What to work on =
Could you write these records out again, replacing "agent" with "assistant" everywhere it appears, changing nothing else and leaving out the pictures?

* * * * * * *

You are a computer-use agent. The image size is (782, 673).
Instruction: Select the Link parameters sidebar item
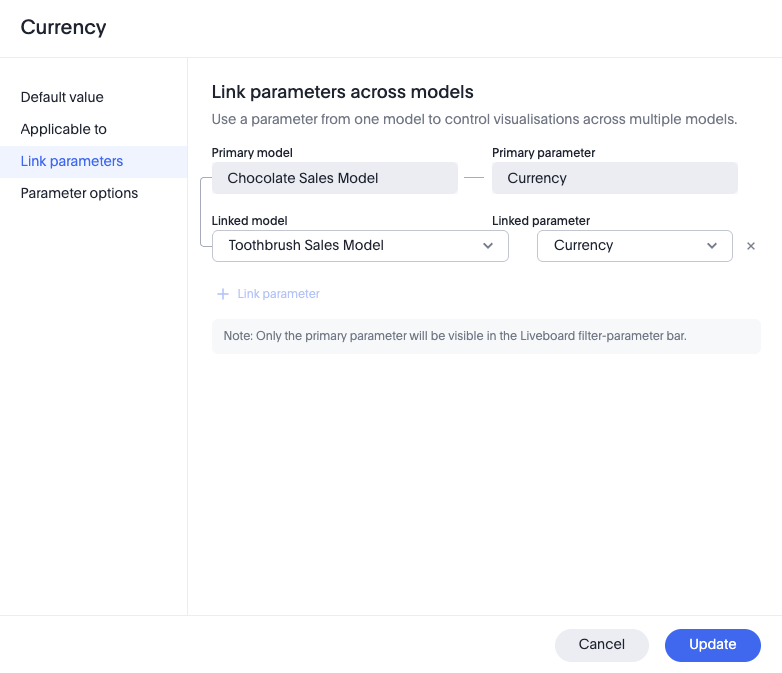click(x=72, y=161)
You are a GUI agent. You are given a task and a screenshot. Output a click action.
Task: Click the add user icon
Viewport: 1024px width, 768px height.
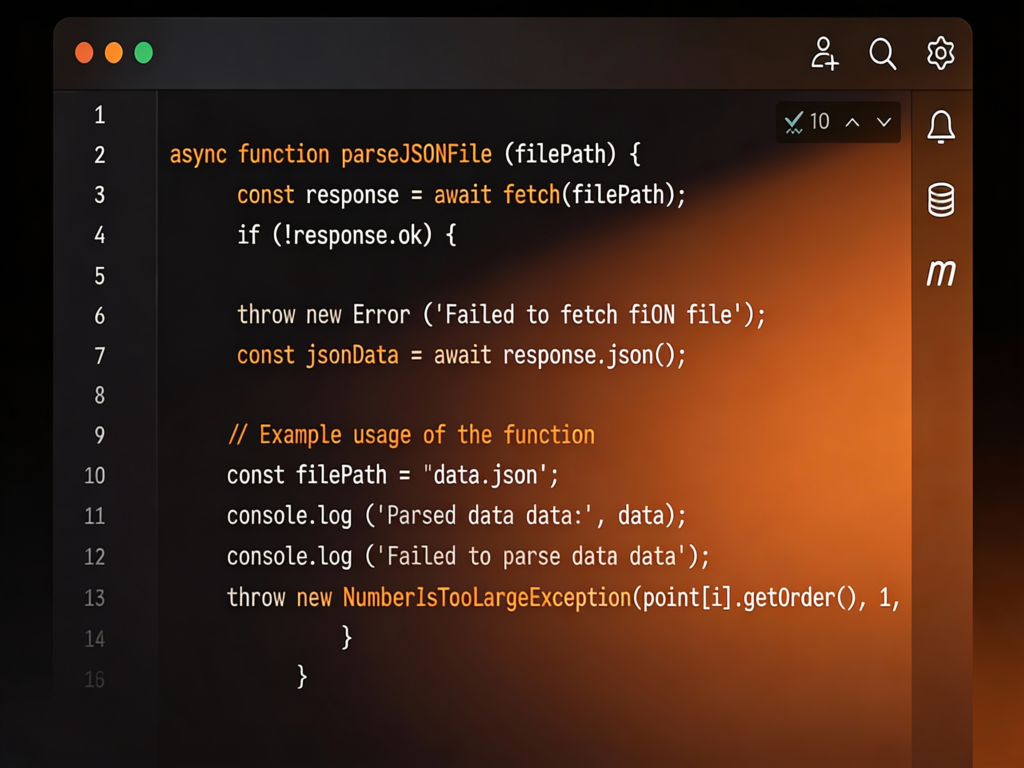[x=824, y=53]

* * * * * * *

Task answer =
You are a computer-use assistant. The image size is (782, 673).
Instruction: Select the Link parameters sidebar item
click(x=72, y=161)
You are a GUI assistant. You are given a task and a screenshot. Output a click action.
Task: Click the add user icon
Viewport: 1024px width, 768px height.
[x=824, y=53]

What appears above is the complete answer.